In a 1999 nationwide study New Delhi-based Fluorosis Research and Rural Development Foundation (frrdf) found that "only a few laboratories in the country have specified the methodology for fluoride analysis." Experts claim the ion selective electrode method is the most sensitive. But all over India, only 117 laboratories possess this facility. "Water quality testing has not got much importance. Right now the thrust is on water supply coverage. Money has been provided to set up laboratories with the best testing facilities, but some states have not taken an action," says Alok.
frrdf's 1999 report also points out that most states follow different methods. There are no specified equipments which are to be used while testing fluoride. People do not mind such erratic supply. They are pleased to depend upon government.
State governments are mostly concentrating on providing piped water supply to the affected villages. But how far such schemes will continue to deliver remains to be seen.

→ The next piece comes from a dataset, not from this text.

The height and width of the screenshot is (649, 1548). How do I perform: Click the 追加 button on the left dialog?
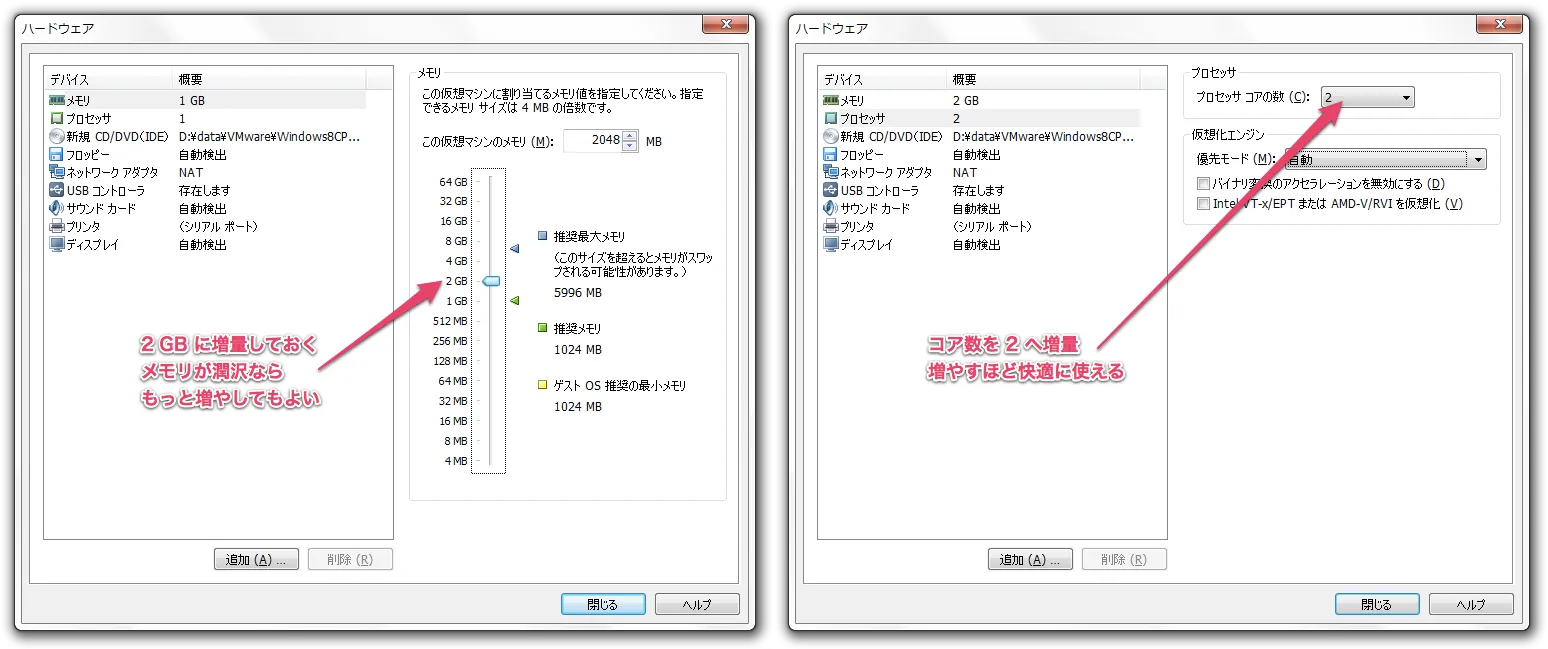[x=256, y=559]

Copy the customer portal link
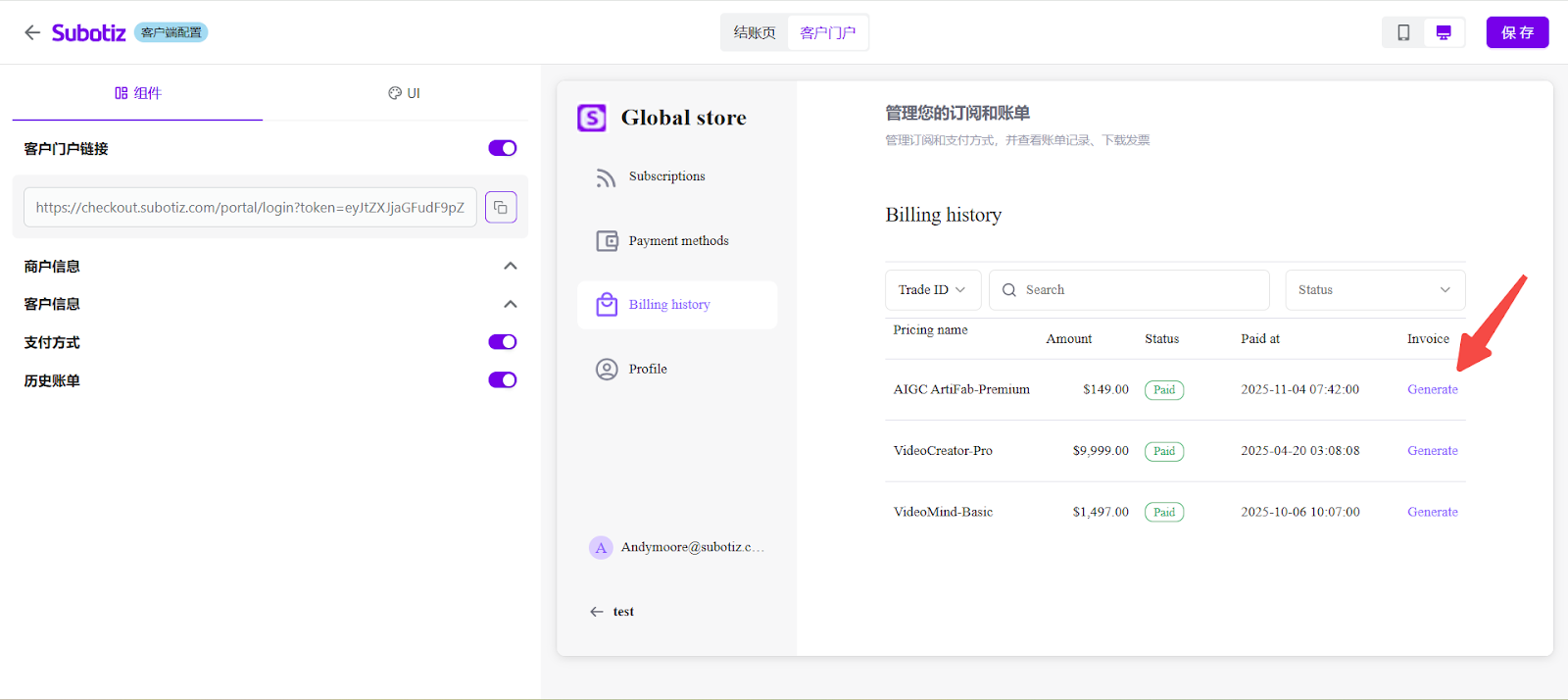[501, 207]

Fluoride mainly enters the human body through drinking water; 96-99 per cent of it combines with bones, as fluoride has affinity for calcium phosphate in the bones. Excess intake of fluoride can lead to dental fluorosis, skeletal fluorosis, or non-skeletal fluorosis. Dental fluorosis is characterised by discoloured, blackened, mottled or chalky-white teeth. Skeletal fluorosis leads to severe and permanent bone and joint deformations. Non-skeletal fluorosis leads to gastro-intestinal problems and neurological disorders. Fluoride can damage a foetus, and adversely affect the iq of children.
Fluorosis can be detected in the neck, spine, knee, pelvis, shoulder and small joint of hands and feet. Gastro-intestinal symptoms include abdominal pain, diarrhoea, constipation, . Some neurological manifestations are nervousness, excessive thirst and tendency to urinate frequently.
In spite of all these symptoms, it is common for fluorosis to remain un-diagnosed for a long time. Also, patients often get misdiagnosed with arthritis, spondylitis, or non-specific backache. According to a 2001 study, "the occurrence of fluorosis can vary widely among different locations having almost the same fluoride concentrations in drinking water and can be affected by factors such as climate, individual susceptibility and biological response". The study also concluded that "poor nutrition also plays an important role in aggravating endemic fluorosis", thus explaining why poor people are often the worst affected.
Fluorosis is an irreversible disease and there is no cure.